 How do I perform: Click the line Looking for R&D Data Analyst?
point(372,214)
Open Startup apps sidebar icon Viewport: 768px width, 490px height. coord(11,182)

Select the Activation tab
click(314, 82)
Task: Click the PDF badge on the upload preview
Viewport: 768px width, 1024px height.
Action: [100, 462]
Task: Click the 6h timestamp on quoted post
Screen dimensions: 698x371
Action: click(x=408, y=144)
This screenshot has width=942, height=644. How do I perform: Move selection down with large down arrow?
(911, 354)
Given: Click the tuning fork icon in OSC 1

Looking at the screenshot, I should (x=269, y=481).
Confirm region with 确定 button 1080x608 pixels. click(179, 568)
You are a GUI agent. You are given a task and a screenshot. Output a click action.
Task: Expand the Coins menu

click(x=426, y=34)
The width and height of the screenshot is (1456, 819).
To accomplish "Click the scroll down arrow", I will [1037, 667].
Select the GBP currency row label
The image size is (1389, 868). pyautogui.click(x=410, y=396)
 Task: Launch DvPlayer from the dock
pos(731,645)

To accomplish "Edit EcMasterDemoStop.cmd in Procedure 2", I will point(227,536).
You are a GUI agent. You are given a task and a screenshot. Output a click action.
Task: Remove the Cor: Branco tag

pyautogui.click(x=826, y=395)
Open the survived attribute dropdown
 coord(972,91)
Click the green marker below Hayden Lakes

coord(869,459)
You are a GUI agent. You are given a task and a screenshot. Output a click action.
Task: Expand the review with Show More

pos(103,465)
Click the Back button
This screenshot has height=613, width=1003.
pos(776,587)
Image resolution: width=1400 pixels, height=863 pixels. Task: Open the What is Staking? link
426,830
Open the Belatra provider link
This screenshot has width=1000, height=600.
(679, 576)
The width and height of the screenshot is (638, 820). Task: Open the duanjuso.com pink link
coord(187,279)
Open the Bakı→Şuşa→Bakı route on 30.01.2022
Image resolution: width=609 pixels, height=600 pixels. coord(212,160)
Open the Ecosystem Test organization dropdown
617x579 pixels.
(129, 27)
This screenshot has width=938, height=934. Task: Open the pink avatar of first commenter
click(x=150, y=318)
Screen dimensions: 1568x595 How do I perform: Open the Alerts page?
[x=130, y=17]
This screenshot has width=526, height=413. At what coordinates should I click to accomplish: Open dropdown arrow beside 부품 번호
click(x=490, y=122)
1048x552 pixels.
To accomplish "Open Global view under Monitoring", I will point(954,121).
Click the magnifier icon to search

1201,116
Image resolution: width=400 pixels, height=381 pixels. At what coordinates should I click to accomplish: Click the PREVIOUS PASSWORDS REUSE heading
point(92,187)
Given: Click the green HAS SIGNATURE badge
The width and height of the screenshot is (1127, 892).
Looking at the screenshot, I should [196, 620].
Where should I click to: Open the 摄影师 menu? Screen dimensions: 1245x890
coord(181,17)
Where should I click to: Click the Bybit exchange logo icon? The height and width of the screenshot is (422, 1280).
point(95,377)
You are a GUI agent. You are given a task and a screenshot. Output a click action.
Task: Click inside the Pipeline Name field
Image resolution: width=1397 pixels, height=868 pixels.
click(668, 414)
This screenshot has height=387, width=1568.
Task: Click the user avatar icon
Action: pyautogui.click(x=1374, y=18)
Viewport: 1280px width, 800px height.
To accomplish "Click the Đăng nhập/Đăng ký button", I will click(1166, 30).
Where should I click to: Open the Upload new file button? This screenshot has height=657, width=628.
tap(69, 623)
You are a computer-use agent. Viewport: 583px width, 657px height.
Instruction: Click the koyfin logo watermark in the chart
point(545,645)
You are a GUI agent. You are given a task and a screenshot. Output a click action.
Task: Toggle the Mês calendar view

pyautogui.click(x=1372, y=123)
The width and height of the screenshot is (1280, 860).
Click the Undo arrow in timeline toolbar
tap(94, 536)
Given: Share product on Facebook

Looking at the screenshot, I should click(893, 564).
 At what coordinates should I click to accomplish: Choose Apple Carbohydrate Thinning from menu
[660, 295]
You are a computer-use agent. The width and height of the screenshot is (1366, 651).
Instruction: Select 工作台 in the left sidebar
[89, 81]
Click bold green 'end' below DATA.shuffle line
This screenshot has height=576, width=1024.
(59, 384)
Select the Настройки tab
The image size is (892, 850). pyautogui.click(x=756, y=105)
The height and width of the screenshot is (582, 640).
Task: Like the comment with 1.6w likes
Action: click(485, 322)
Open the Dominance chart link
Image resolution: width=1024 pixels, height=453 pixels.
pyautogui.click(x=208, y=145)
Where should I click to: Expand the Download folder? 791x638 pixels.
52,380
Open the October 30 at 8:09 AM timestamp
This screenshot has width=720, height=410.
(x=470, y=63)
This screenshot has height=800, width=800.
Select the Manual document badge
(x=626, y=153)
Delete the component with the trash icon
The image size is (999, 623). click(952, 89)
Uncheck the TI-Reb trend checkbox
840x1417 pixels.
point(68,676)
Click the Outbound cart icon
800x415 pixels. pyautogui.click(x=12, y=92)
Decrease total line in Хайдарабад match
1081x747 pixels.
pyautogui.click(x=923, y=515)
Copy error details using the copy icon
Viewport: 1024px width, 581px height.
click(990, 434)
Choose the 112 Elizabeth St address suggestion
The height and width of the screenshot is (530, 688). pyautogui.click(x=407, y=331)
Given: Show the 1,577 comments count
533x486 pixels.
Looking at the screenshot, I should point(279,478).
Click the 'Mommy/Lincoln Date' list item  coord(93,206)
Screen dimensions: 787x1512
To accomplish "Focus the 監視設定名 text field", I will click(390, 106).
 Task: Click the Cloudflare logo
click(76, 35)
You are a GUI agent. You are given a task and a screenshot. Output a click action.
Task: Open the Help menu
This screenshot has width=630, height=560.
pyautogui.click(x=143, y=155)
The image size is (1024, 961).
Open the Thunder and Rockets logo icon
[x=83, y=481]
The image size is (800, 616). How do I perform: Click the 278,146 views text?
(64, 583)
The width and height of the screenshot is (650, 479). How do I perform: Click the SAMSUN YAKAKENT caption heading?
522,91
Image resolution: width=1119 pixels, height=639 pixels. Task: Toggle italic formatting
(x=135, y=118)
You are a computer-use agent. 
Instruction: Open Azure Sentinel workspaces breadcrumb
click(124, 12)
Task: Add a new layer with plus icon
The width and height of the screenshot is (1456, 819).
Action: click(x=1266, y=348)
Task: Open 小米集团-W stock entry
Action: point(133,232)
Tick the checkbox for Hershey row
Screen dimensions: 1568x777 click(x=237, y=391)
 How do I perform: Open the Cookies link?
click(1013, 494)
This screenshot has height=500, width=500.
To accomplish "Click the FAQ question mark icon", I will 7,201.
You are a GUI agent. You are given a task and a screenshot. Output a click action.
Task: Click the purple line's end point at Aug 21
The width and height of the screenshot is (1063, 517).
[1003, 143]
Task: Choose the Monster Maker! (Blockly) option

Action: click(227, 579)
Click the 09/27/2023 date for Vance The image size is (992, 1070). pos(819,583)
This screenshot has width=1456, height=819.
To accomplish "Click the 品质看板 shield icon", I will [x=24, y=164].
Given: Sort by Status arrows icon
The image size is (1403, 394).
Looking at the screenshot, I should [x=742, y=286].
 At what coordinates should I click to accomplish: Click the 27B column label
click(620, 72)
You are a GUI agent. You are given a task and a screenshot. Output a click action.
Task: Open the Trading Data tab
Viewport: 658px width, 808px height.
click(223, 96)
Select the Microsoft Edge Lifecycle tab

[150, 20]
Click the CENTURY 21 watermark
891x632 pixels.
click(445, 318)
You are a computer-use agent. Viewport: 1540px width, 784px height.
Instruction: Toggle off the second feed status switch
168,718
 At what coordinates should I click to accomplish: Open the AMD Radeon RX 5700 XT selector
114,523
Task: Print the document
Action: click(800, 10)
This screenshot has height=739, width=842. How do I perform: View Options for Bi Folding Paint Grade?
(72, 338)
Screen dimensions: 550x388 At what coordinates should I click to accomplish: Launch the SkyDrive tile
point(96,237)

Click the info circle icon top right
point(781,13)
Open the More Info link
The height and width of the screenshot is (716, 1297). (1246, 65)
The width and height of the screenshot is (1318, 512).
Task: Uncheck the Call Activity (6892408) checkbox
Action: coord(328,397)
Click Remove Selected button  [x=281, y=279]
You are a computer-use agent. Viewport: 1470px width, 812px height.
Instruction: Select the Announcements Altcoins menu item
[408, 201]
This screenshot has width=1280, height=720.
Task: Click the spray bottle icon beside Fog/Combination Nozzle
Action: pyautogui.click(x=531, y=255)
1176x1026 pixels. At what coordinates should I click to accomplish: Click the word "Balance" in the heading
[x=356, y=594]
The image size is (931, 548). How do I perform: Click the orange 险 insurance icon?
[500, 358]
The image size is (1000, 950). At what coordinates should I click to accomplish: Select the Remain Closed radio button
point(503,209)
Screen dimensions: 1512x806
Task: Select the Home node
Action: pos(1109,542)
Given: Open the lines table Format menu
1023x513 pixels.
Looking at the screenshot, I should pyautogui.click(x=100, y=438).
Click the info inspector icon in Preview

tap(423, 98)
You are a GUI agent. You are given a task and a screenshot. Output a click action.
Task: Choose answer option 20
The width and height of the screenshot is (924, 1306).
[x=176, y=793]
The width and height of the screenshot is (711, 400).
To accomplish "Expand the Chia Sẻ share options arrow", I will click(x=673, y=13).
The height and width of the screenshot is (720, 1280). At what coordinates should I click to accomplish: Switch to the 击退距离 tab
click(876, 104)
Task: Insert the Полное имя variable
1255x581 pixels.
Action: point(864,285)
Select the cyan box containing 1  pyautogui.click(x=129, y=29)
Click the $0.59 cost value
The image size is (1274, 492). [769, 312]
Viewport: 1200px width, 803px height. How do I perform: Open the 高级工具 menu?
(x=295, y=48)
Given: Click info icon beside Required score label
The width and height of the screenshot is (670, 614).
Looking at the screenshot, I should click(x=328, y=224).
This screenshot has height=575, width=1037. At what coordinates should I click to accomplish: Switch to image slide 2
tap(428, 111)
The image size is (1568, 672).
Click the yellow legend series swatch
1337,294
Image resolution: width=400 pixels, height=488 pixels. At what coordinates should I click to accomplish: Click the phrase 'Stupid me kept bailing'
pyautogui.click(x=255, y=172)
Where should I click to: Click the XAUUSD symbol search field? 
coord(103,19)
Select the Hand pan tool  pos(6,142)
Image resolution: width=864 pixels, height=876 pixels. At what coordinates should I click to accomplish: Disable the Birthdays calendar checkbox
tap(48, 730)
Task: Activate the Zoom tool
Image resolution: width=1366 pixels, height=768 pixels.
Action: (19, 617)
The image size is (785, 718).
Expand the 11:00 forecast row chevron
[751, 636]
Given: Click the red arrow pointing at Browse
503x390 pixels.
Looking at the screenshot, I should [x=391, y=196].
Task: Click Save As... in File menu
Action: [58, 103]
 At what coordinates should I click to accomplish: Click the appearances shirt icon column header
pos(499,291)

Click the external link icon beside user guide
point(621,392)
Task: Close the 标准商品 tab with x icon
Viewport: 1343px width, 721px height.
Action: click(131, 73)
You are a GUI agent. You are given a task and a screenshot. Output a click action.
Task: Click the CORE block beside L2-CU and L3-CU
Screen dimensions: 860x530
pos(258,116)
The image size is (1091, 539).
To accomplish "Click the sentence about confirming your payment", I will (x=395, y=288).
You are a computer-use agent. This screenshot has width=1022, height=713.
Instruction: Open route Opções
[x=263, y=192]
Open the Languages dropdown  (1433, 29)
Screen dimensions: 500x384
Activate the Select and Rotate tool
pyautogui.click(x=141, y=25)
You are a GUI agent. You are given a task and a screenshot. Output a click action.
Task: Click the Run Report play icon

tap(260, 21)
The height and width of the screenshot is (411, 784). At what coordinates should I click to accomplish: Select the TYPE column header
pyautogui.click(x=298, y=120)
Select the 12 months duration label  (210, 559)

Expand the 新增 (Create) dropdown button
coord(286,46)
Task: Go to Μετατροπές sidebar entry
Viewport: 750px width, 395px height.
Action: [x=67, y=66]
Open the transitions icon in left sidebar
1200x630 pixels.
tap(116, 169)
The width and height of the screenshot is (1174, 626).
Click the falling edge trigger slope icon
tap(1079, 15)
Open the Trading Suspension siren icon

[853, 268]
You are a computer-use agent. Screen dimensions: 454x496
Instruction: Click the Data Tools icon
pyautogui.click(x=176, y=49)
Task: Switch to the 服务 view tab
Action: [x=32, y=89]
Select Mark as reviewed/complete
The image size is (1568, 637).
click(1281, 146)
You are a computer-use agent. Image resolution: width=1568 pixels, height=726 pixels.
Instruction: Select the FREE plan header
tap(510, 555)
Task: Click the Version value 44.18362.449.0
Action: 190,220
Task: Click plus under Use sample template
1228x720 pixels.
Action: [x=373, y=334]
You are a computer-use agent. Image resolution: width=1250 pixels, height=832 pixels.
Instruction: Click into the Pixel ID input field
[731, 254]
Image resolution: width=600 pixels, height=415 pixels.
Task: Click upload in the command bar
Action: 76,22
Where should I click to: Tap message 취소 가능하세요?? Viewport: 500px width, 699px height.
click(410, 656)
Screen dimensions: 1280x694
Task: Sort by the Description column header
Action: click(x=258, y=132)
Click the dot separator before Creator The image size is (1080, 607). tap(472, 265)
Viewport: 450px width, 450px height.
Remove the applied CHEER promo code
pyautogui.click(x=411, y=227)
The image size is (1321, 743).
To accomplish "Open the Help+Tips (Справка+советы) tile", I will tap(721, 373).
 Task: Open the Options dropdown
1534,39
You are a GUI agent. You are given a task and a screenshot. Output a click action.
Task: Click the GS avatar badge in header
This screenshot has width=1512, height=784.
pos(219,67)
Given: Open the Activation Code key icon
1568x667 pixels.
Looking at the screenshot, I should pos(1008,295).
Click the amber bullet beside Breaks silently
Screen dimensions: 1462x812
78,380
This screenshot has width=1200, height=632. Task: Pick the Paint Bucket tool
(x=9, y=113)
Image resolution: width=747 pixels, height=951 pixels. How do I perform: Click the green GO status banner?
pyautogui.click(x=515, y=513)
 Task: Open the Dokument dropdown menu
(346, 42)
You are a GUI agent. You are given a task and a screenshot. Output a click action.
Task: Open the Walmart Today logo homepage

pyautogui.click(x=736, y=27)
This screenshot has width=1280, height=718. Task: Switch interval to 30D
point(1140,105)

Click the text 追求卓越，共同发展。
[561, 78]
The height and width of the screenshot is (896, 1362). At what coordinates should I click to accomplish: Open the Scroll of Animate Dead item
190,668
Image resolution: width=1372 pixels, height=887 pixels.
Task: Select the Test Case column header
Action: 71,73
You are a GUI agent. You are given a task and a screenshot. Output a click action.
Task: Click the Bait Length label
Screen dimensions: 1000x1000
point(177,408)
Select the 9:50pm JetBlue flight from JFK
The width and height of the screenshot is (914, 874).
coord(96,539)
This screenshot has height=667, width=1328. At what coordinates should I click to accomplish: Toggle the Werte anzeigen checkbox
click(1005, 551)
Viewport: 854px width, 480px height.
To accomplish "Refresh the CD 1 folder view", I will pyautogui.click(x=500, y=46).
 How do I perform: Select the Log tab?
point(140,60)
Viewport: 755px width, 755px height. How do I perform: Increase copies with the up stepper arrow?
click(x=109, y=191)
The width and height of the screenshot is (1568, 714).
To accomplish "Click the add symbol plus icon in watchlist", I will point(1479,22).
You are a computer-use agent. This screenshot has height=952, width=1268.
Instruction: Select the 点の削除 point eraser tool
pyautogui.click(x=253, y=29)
__________
There is a run of lines above from the one with "This screenshot has width=526, height=413." to the one with "Viewport: 1280px width, 800px height."; print exactly that run, both ends included, and nothing else.

▶ **SOLUTION FOR THIS TASK**
This screenshot has width=526, height=413. At what coordinates should I click to accomplish: Open dropdown arrow beside 부품 번호
click(x=490, y=122)
1048x552 pixels.
To accomplish "Open Global view under Monitoring", I will point(954,121).
Click the magnifier icon to search

1201,116
Image resolution: width=400 pixels, height=381 pixels. At what coordinates should I click to accomplish: Click the PREVIOUS PASSWORDS REUSE heading
point(92,187)
Given: Click the green HAS SIGNATURE badge
The width and height of the screenshot is (1127, 892).
Looking at the screenshot, I should [196, 620].
Where should I click to: Open the 摄影师 menu? Screen dimensions: 1245x890
coord(181,17)
Where should I click to: Click the Bybit exchange logo icon? The height and width of the screenshot is (422, 1280).
point(95,377)
You are a GUI agent. You are given a task and a screenshot. Output a click action.
Task: Click inside the Pipeline Name field
Image resolution: width=1397 pixels, height=868 pixels.
click(668, 414)
This screenshot has height=387, width=1568.
Task: Click the user avatar icon
Action: pyautogui.click(x=1374, y=18)
Viewport: 1280px width, 800px height.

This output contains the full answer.